In semantic markup languages like HTML, it's really the domain of the
formatting system used to process the markup, not the markup system
itself. [1] So, for web pages, this behavior would be governed by the
Unicode and CSS specs. I haven't read the Unicode book cover to cover,
but since there's an argument here, I'm guessing it's not covered by
Unicode quite yet. :)
Like many other people here, I think that the goal should be to make
the text as readable as possible, even if it means ignoring some of
the styling.
Therefore, these are the rules I suggest:
For characters within the same inline sequence.
1. Shaping and joining behavior MUST NOT be affected by element
boundaries.
2. Ligatures, including obligatory ligatures, MUST be broken if
the formatting rules introduce extra space between the affected
characters (e.g. by putting a border and margin around one of
the characters).
3. Optional ligatures SHOULD be broken if the formatting rules
cannot otherwise be accomodated.
4. Obligatory ligatures MUST NOT be broken if the formatting rules
introduce no extra space between the affected characters, even
if this means some of the characters are rendered in the wrong
font or as part of the wrong visual element.

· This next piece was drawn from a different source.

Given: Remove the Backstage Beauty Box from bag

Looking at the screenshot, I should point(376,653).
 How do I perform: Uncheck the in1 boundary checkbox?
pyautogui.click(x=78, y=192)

5. Combining characters MUST be rendered as the combined grapheme
cluster if the system is capable of rendering the combination,
even if this means some of the characters are rendered in the
wrong font or as part of the wrong visual element. The combined
grapheme cluster SHOULD be rendered as part of the base
character's element, or, in the case of combining jamos, the
initial character's element.
I'm quite certain of #1, but as I don't have extensive background
in this stuff, I am not so certain of the others. Comments are
appreciated. I can ask the CSS Working Group to consider adding a
recommendation to the next revision of CSS2.1 if there seems to
be a consensus around a particular set of rules, and/or to refer
to relevant parts of the Unicode standard.
~fantasai
[1] http://www.unicode.org/mail-arch/unicode-ml/y2005-m06/0110.html
username: unicode-ml ; pass: unicode
[2] CSS determines whether an element visually behaves as a
block or an inline or a table cell. Given the CSS rule
* { display: inline; }
both
<div>ARA</div><div>BIC</div>
and
<span>ARA</span><span>BIC</span>
would result in the exact same rendering.